Government property tax agency fails IT security checks

Database contains photos of properties

The Conservative Party has claimed that the agency behind a government database containing details of more than 800,000 homes in the UK has failed to meet agreed public sector standards for information security.

The Valuation Office Agency (VOA), part of HM Revenue & Customs responsible for council and business tax inspections, has failed all six “minimum target standards” for security and has not met government information assurance criteria, said the Tories.

The claim is based on details in the agency’s annual report and new parliamentary questions on the matter.

The VOA is building a property database, which currently holds 834,000 digital photographs of people’s homes on file, along with detailed attributes for each property, as well as photos of 1.1 million businesses.

The agency’s annual report, published in July, said: “In March 2009 we commissioned external consultants (Deloitte) to undertake a high level assessment of the maturity and effectiveness of VOA information security in line with good practice standards (HMG Information Assurance Maturity Model & Assessment Framework, aligned with ISO 270001).
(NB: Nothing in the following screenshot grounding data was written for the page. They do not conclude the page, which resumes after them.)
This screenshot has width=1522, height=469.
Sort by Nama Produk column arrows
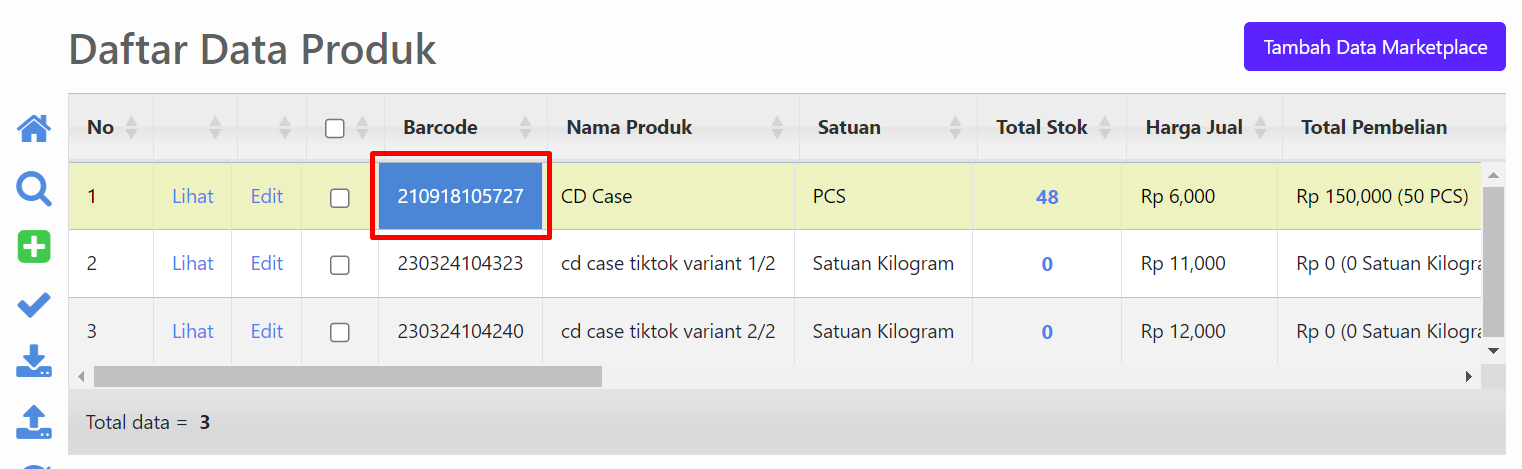point(778,127)
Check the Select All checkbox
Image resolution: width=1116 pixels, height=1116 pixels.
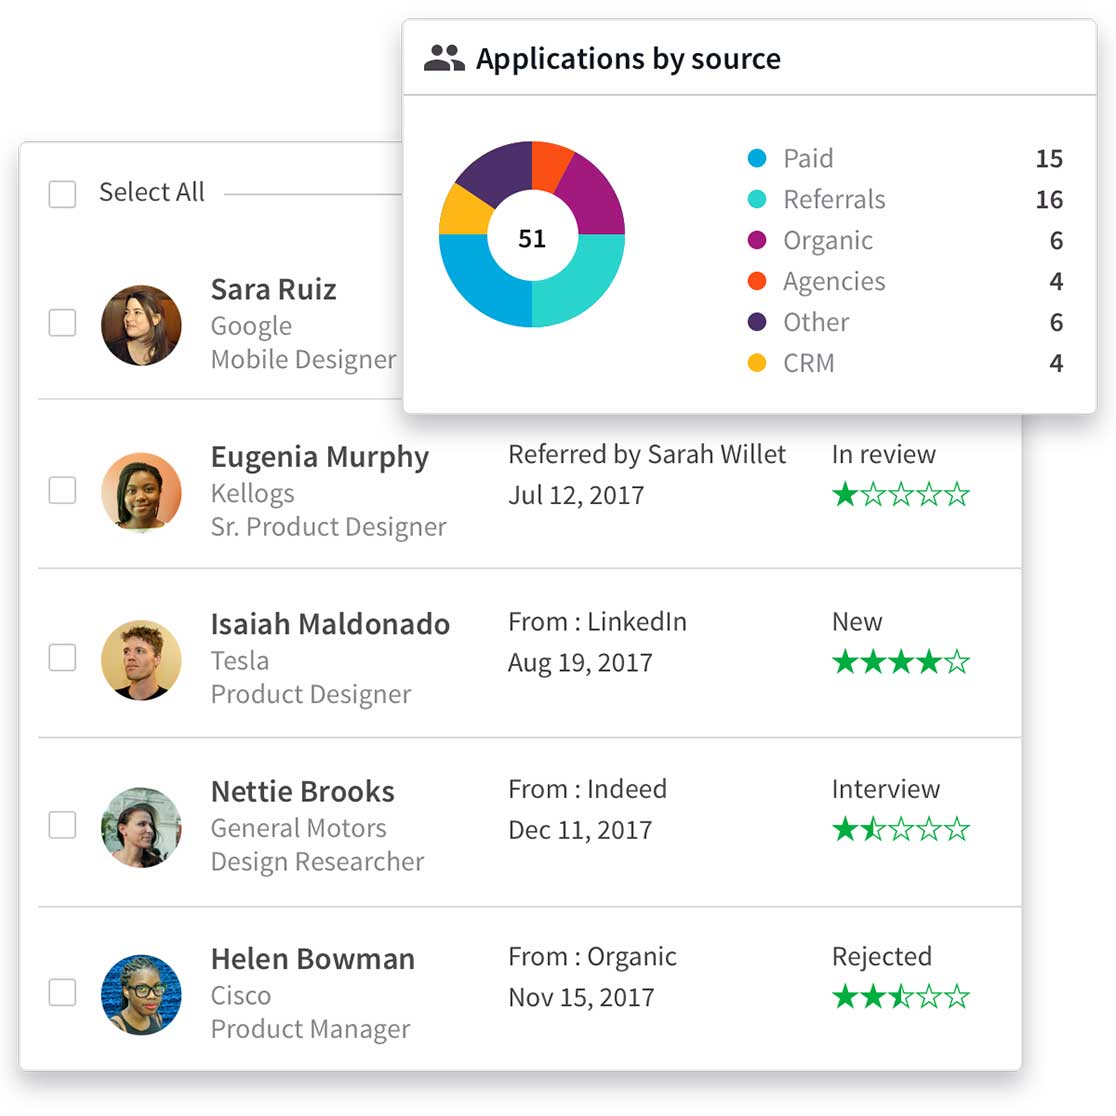coord(63,193)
Their assessment shows an overall maturity rating of the VOA across the six process areas below minimum target standards... [We are] commissioning our IT partners to undertake an extensive risk management review of all our information systems.”
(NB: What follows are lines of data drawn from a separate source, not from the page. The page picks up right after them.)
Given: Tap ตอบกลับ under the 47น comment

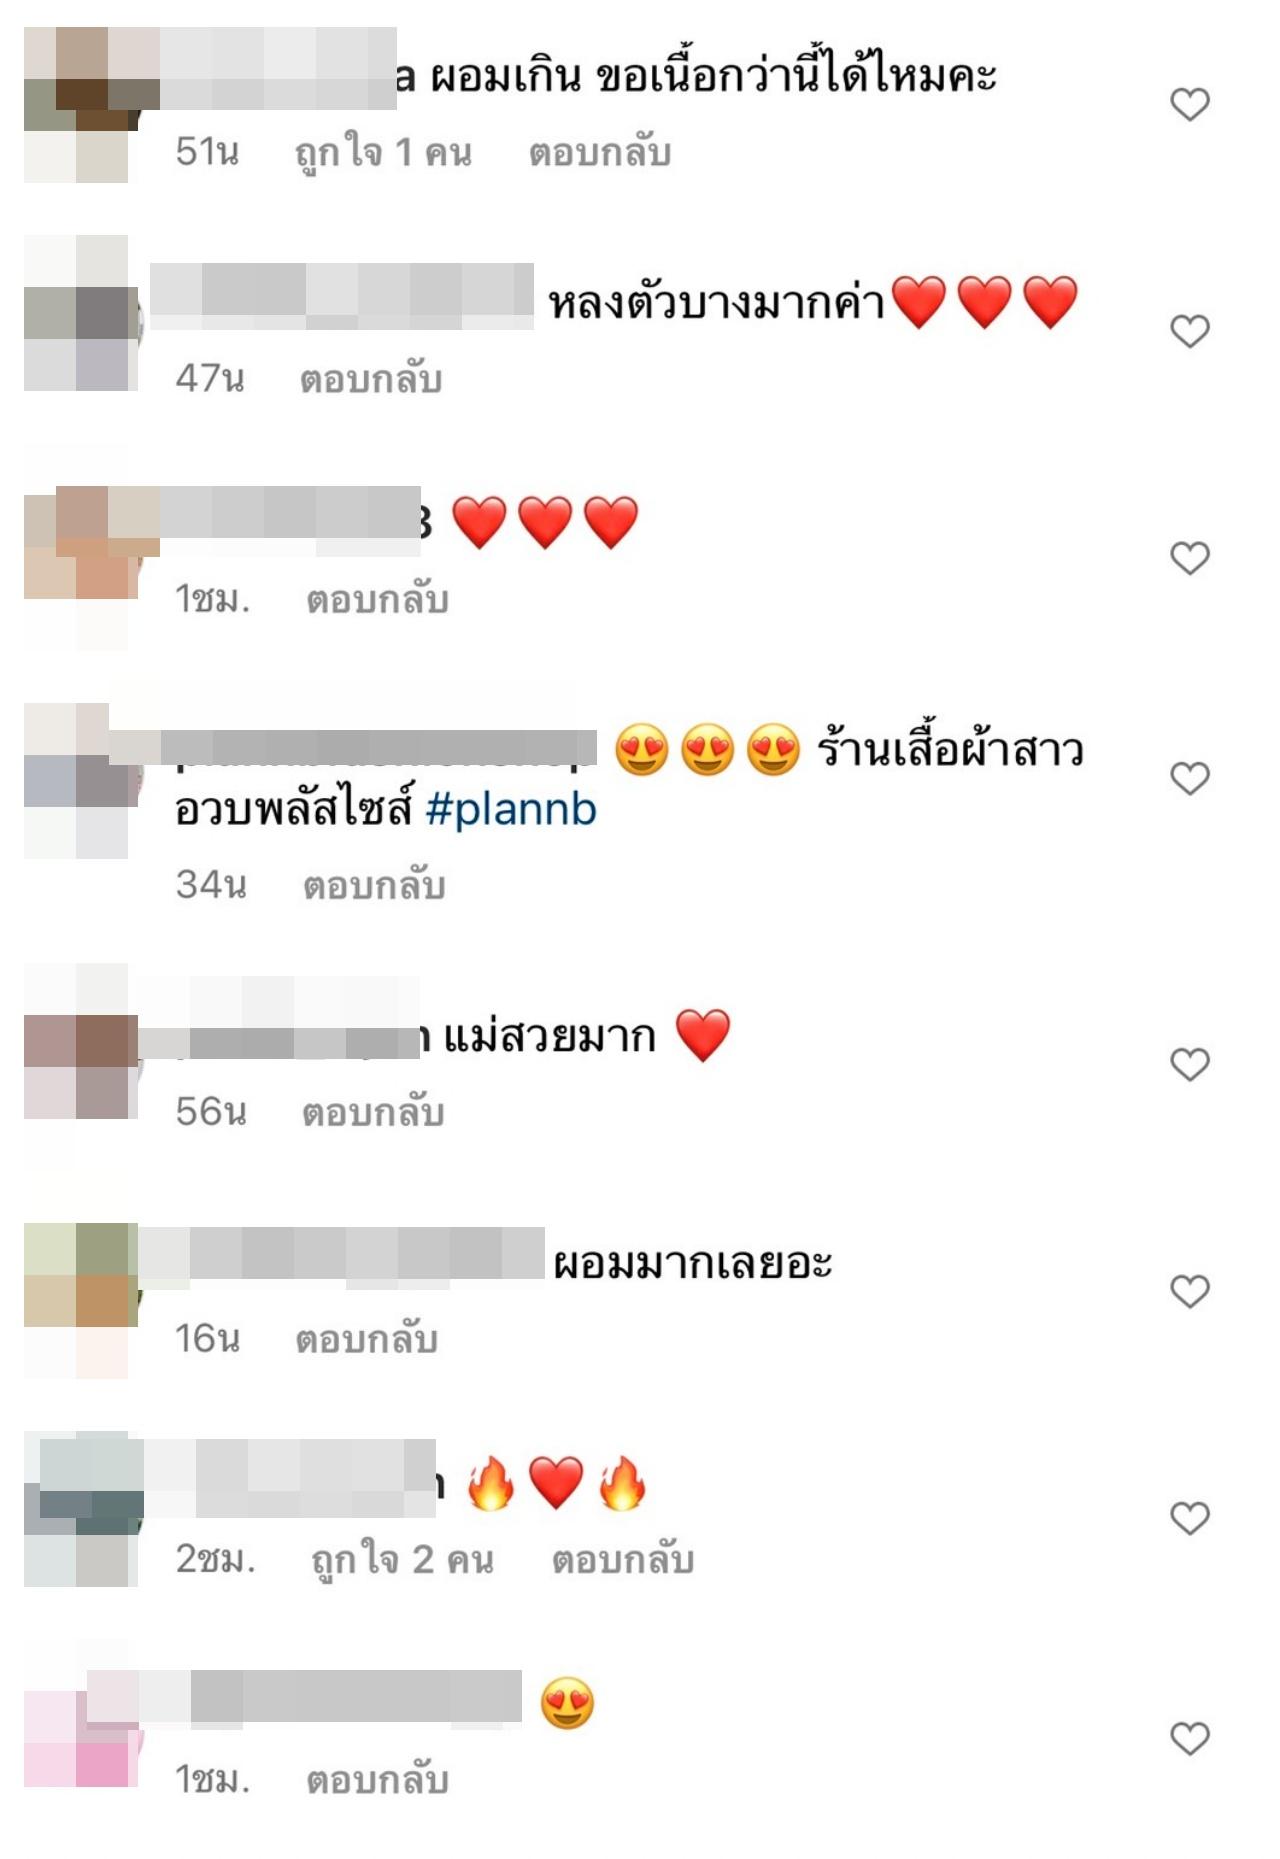Looking at the screenshot, I should pyautogui.click(x=371, y=380).
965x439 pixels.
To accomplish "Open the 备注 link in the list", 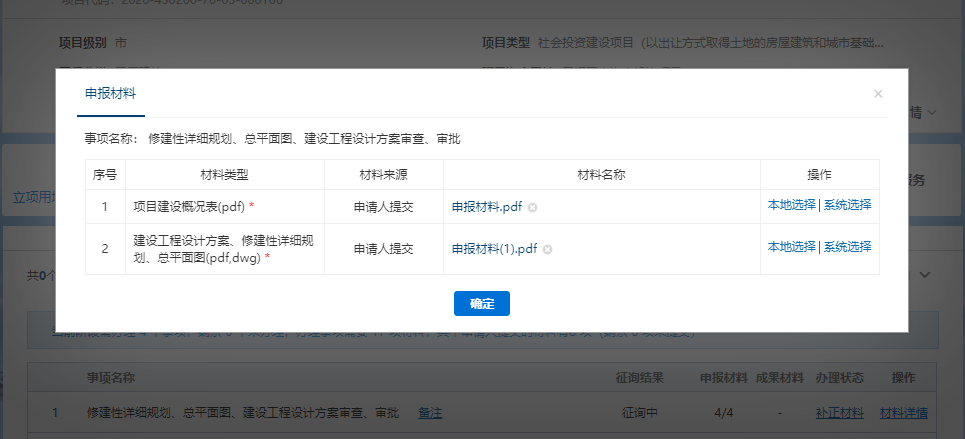I will pyautogui.click(x=430, y=413).
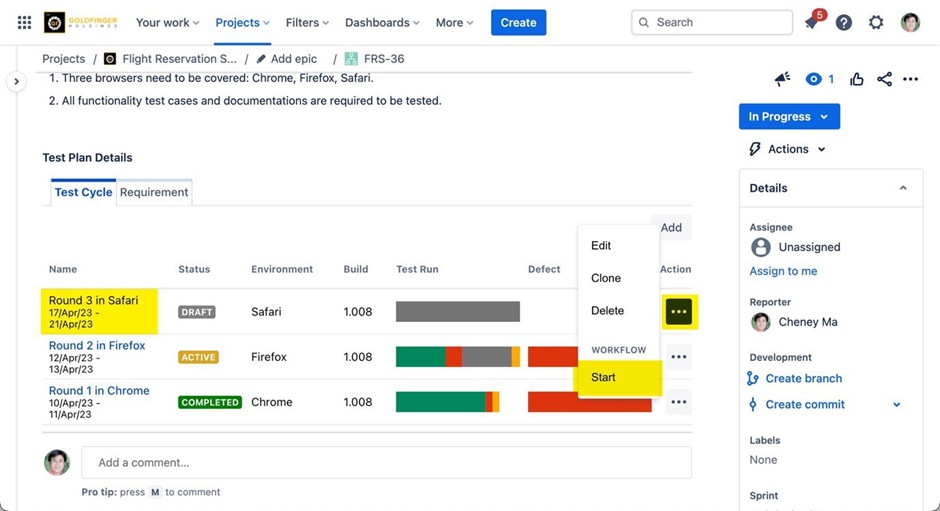
Task: Click the share issue icon
Action: (884, 79)
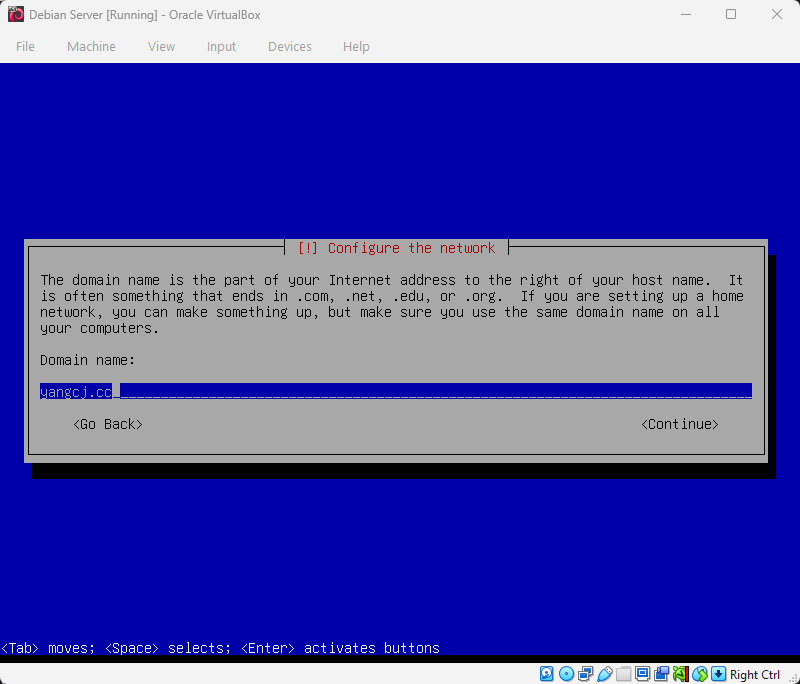
Task: Open the Machine menu
Action: point(91,46)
The Tories said that VOA has “repeatedly refused to conduct a Privacy Impact Assessment” of the database, and that the agency believes that homes are not “personal data” and therefore not protected by the Data Protection Act.
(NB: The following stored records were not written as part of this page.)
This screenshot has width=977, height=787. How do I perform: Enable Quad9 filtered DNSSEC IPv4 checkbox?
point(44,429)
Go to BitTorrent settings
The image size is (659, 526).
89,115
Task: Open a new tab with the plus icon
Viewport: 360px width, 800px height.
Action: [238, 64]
The party also claimed that ministers have refused to publish a “devastating” report by Deloitte on the security failures.

Tory MP Philip Dunne posed a parliamentary question to the Treasury requesting a copy of the Deloitte report assessing VOA’s information security.

The reply from economic secretary Ian Pearson said the report had been “classified as restricted, and cannot be published”.

“I fear that this Big Brother property database, complete with intrusive photographs, is now a ‘Burglars’ Charter’,” said Caroline Spelman, shadow secretary of state for communities and local government.

“Labour’s insecure property database is an IT accident waiting to happen – and a DIY guide to thieves to identify the easiest and most lucrative home to rob.”